Where to put your money in this environment
At Federated Hermes, we are holding strong to our 500 basis-point overweight to stocks versus bonds, which represents 50% of maximum bullishness in our most referenced asset allocation model. This is a bit less enthusiastic perhaps than the heady days of 2020 and early 2021 when our recommended overweight to stocks reached 60% of max but is still quite positive. Indeed, though we anticipate more muted equity gains ahead, bonds could struggle to even produce a positive outcome as rates rise. And our average forecasted equity returns for the next two years of 7.5% is certainly enough to outpace the negative effect of inflation, especially if it diminishes toward our 3% target.

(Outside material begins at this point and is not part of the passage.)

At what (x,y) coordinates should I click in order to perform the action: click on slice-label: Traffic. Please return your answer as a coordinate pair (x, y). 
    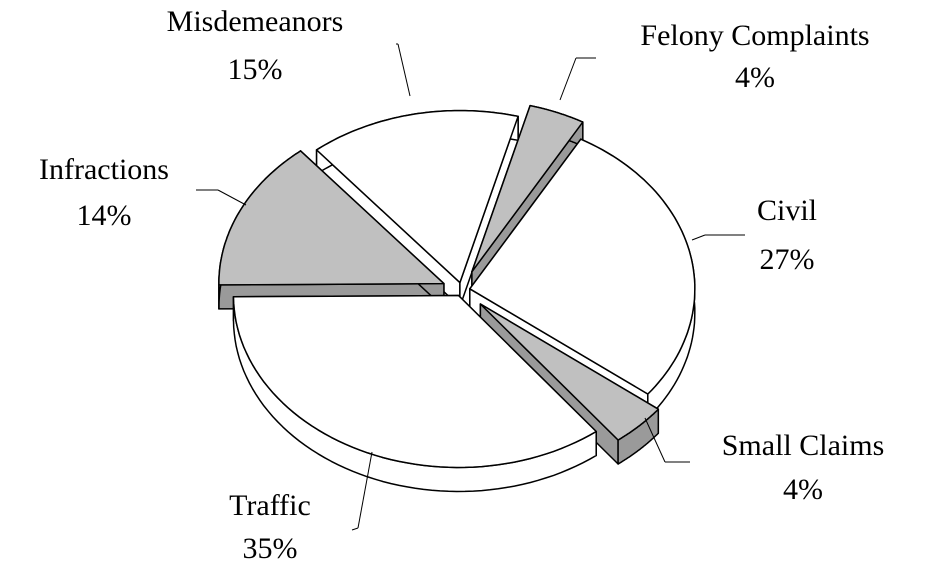
    Looking at the image, I should click on (270, 506).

But here’s the real punch line. With earnings growth strong but valuations compressing, the real action is likely to be under the surface of the market. There, investors accustomed to simply plowing their money into the market index could be surprised perhaps to find a large number of stocks that could post very strong double-digit returns. Indeed, the market indexes are bifurcated, with a small number of mega-cap, high-growth companies sporting spectacular valuations, and a large number of “old economy” companies trading at low double-digits or even single digits. This gap probably makes sense given what’s in the rearview mirror. With rates low and the digitization revolution accelerated by the pandemic, high-growth companies with very strong fundamentals fairly deserved the rich valuations investors awarded them. And older economy companies—think energy stocks, banks, industrials, materials—deserved low valuations. With the nominal economy and their earnings growing slowly, and even declining sharply during the lockdowns, these stocks were left out of the party. Deservedly.
We think the environment ahead, however, is likely to shift this dynamic. Growth companies’ valuations are the ones most likely to be driven downward in reaction to rising bond yields, as they were the ones that rose most strongly when yields were low. And the old economy companies are not only sporting low valuations, they also are seeing accelerated nominal earnings growth as the cyclical tilt of their businesses supports sales and margin expansion. And many of them, such as banks and financials, actually benefit from rising yields.
So, cheer up and enjoy the new year. Though overall stock market returns ahead are unlikely to match the terrific numbers we’ve experienced in 2020 and 2021, they’re still likely to be positive and better than inflation. And under the surface, there are many stocks, particularly in the value indexes, that should do a lot better than that.